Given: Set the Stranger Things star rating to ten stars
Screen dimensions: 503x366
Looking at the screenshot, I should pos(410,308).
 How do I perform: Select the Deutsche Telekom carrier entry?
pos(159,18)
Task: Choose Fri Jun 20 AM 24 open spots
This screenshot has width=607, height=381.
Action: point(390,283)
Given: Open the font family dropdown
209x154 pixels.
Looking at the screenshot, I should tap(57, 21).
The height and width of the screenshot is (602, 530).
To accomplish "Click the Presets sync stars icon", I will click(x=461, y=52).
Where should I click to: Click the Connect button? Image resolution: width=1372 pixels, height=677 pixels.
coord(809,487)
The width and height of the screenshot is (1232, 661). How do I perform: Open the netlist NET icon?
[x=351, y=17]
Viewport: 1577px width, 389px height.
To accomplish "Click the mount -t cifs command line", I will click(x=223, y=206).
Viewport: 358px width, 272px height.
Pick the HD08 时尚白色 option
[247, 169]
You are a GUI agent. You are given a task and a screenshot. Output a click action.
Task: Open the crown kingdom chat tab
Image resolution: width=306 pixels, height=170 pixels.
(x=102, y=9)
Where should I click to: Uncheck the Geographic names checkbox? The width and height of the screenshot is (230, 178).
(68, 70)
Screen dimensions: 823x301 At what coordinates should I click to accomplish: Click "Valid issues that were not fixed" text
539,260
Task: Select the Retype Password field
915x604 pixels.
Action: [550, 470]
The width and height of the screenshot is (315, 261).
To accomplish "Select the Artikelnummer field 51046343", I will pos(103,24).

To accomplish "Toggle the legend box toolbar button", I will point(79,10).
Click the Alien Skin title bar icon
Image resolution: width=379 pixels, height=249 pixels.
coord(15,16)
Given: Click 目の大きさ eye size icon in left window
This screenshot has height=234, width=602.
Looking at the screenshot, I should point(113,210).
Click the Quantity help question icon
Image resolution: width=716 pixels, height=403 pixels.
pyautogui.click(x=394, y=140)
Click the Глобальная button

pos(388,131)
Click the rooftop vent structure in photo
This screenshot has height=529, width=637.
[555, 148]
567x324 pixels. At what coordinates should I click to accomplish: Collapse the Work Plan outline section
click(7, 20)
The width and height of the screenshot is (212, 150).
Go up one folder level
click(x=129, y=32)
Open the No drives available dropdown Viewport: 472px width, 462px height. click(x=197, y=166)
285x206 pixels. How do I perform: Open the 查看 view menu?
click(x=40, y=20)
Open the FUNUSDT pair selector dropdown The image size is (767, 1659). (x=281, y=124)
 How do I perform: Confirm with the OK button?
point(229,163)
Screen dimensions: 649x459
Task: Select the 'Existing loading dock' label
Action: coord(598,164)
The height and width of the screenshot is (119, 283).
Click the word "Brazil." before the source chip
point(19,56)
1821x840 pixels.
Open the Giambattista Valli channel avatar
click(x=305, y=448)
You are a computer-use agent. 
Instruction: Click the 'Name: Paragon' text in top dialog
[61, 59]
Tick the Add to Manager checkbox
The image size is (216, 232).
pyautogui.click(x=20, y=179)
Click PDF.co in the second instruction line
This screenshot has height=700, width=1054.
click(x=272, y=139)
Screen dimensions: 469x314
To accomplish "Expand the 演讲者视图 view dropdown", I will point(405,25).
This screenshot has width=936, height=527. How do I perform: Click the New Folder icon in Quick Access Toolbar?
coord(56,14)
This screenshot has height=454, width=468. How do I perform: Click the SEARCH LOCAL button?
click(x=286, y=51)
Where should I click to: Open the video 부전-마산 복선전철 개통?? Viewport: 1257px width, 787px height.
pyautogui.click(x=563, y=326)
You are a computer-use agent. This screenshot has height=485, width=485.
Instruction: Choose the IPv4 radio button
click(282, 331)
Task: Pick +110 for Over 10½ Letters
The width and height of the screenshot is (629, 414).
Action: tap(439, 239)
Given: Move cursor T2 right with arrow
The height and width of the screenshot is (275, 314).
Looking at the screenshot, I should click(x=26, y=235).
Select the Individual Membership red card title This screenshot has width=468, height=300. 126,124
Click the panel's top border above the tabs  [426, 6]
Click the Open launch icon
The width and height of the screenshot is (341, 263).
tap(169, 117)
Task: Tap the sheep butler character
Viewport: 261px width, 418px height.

------------------------------------

WHAT TO PRODUCE — Output exactly the lines of the records from the first through the one bearing "The height and width of the screenshot is (602, 530).", both ends included.

SOLUTION TO THE EXERCISE —
Given: Set the Stranger Things star rating to ten stars
Screen dimensions: 503x366
Looking at the screenshot, I should pos(410,308).
 How do I perform: Select the Deutsche Telekom carrier entry?
pos(159,18)
Task: Choose Fri Jun 20 AM 24 open spots
This screenshot has width=607, height=381.
Action: point(390,283)
Given: Open the font family dropdown
209x154 pixels.
Looking at the screenshot, I should tap(57, 21).
The height and width of the screenshot is (602, 530).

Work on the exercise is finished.